◆ **EXERCISE**
In the text on Poe's "The Mystery of Marie Rogêt," what new archetype does Poe invent?

◆ **GIVEN TEXT**

+ + +

Although Poe sandwiches the story between “The Murders in the Rue Morgue” and “The Purloined Letter,” the tales for which he is credited with defining the detective fiction genre, “The Mystery of Marie Rogêt” is not a work of detective fiction in the sense that his other Dupin tales are. Unlike his other detective tales, in which Poe has his detective analyze the milieu of the crime scenes and then solve those crimes based on superior intellect and intuition (planting the seeds for Arthur Conan Doyle’s Sherlock Holmes stories and thereby solidifying the genre’s position in popular literature[1]), in “The Mystery of Marie Rogêt,” Dupin never leaves his apartment—not to find and scrutinize any clues, not to compile a list of suspects based on said scrutiny or at least anything more concrete than guesswork, not to do any detective work at all. Even though the tale does follow mystery fiction’s convention of offering information that allows the reader to attempt solutions to the crime along with the protagonist, the tale is better aligned with Poe’s earlier urban spectator tale and essay “The Man of the Crowd” and “The Philosophy of Furniture.” By extending the device of the latter, in which Poe reflects that the cultural phenomenon of Moving Day brought the private parlor into the public urban milieu, turning things inside out, one is able to read furniture like the former story’s unnamed narrator is able to read people by their appearance and actions.[2] Similarly to the ways Moving Day turns the urban environment inside out, through the penny papers of the day, Dupin brings the object of his gaze into his parlor. While “Marie Rogêt” was less successful than the other Dupin tales, we cannot dismiss it as a poor story; rather, by blending fact and fiction through newspaper voyeurism and armchair flânerie, Poe invents a new archetype altogether: detective fiction’s antisocial, sedentary cousin the armchair detective, whose stories are based in secondhand particulars of true crime, but written to entertain by allowing the media to do the detective’s legwork, and solved (or in Poe’s case, not solved) by pure intellect and intuition. Through this paradoxical variant of his detective established in “The Murders in the Rue Morgue,” Poe anticipates the ugly nature of the mass media wherein the audience substitutes what he sees on the page for worldly experience and interactions with text for firsthand knowledge.

+ + +

◆ **RECORDED INFORMATION**
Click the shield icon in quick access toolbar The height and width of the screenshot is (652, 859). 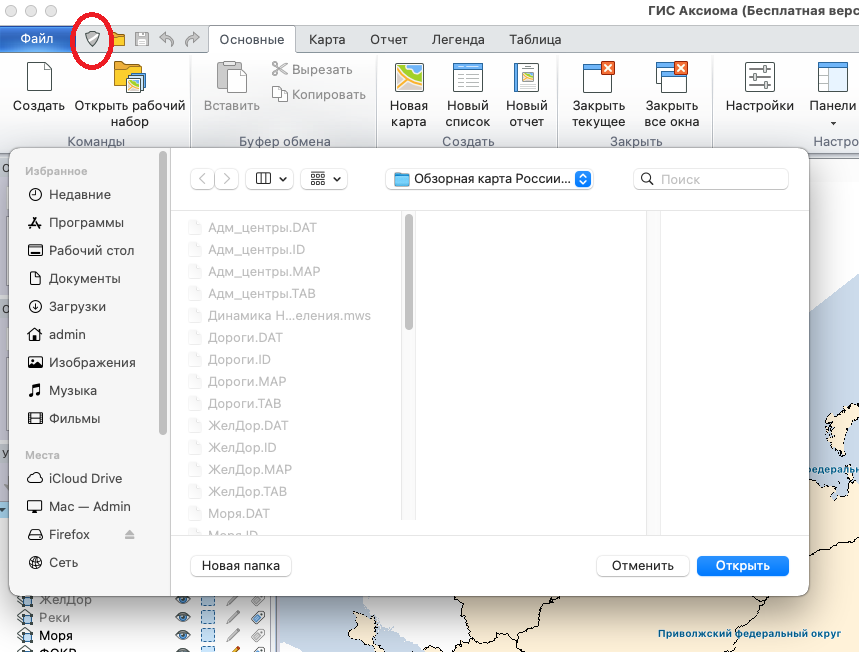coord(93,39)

+ + +

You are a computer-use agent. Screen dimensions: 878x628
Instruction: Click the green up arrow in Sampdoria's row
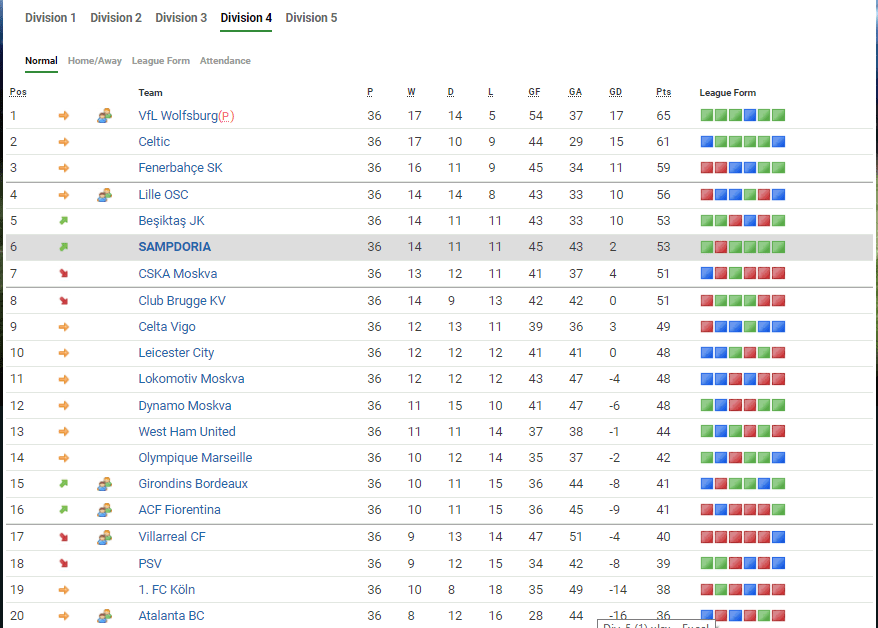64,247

+ + +

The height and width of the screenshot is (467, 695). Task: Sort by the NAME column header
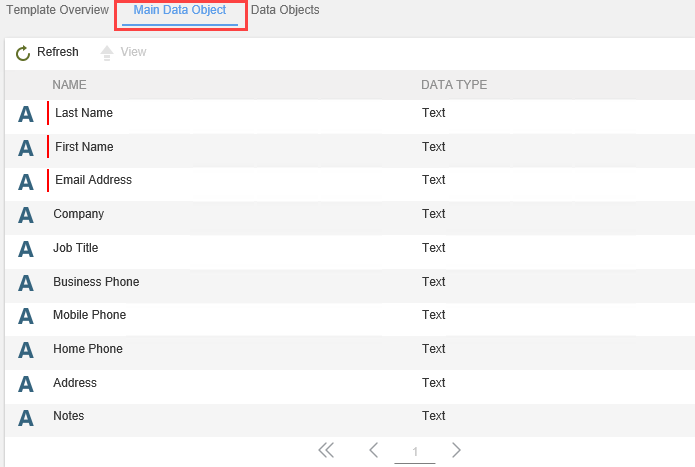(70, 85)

+ + +

◆ **SOLUTION TO THIS EXERCISE**
The armchair detective.